I reached out, and Doria darted into my arms. For a second I just held her, reminding myself that she was still here. That I’d managed to keep her alive for twelve years, at least, even if sometimes she seemed hellbent on ending that record as soon as possible.
“I know, Mouse,” I said roughly. “But I also know it’s true. I— You know I’ve never been anything but glad to have you in my life, don’t you?”
She let out a choked-sounding laugh. “I’d have to be pretty stupid not to, with all the trouble you go to trying to make sure I stay in it.”
My lips twitched. I hugged her closer, and she leaned her head against my shoulder. It’d been a while since she’d grown out of the really huggy stage of her childhood. I hadn’t realized how much I’d missed it.
After a little while, when the tension had seeped out of the air around us, Doria eased back with a quick swipe at her eyes.

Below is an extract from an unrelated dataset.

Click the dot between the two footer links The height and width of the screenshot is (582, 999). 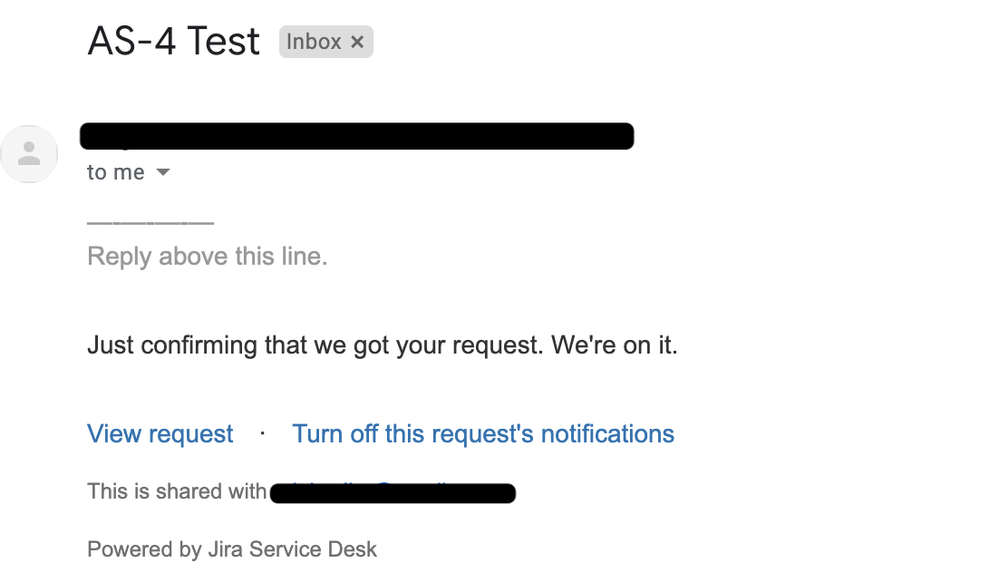[x=262, y=434]
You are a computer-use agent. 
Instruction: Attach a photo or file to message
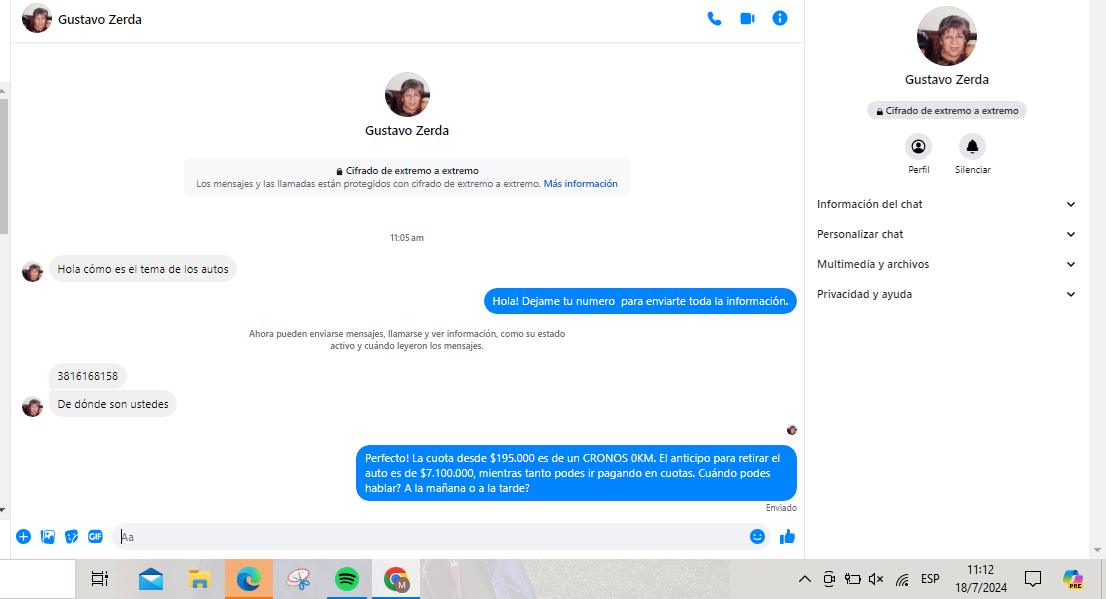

“It really wasn’t Lyssa’s fault, you know,” she said. “She just didn’t want to put the blame on me, I guess. Following the Diamond, and then going off into the city—those were my ideas. She tried to stop me. I think she only came along because she wanted to look out for me.”
I found, now that the fiercest flare of fear and anger had faded, that Doria’s admission didn’t surprise me. I swallowed hard. That didn’t mean I should have let myself get caught up in that moment in the kitchen earlier, necessarily… but, Hearts take me, remembering some of the things I’d said to Lyssa made me cringe inwardly. That hadn’t been right of me either.
I was supposed to be protecting her—I’d given the White Knight my damned word.
Even if I hadn’t, even if I never touched her again, I’d still have hated the thought of Lyssa getting hurt. More hurt than she’d already been by my words.